▶ EXERCISE OBJECTIVE: Please tally the lines in the rows below that contain the string "what", and reply with the number alone.

··· RECORDED INFORMATION ···

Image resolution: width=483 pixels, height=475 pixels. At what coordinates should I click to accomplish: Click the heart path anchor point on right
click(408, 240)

···
··· RECORDED INFORMATION ···

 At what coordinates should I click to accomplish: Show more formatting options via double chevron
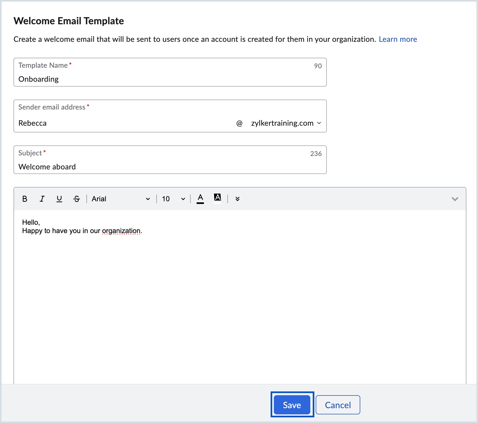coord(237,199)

···
··· RECORDED INFORMATION ···

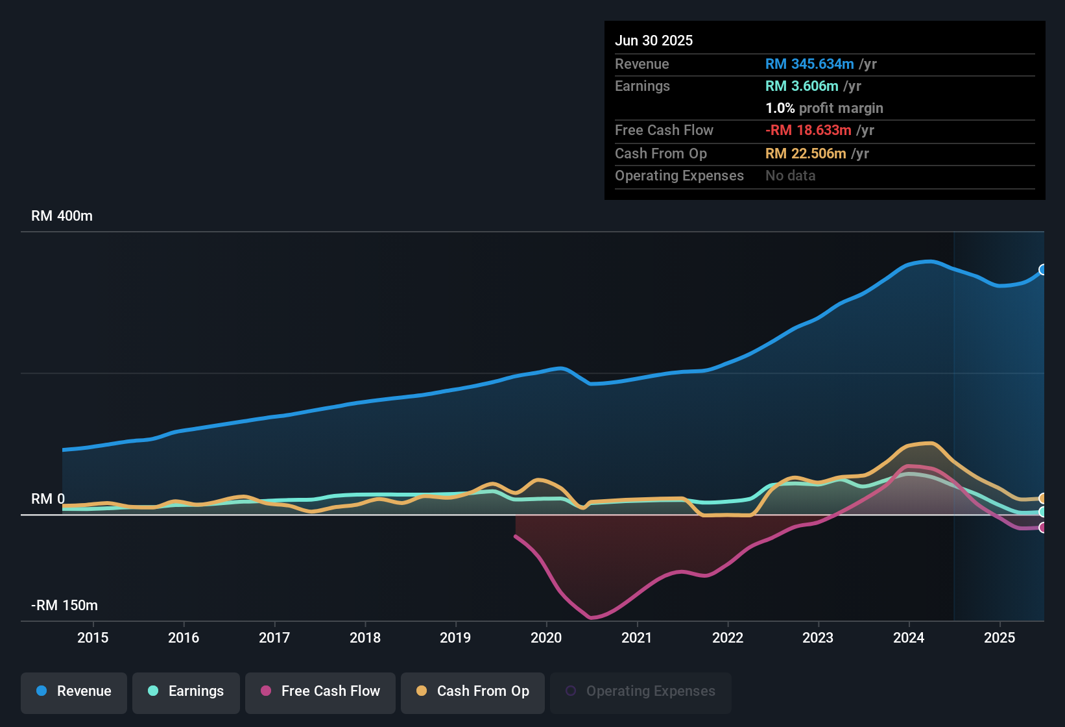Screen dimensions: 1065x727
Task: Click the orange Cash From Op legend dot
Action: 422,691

···

▶ RIGHT ANSWER: 2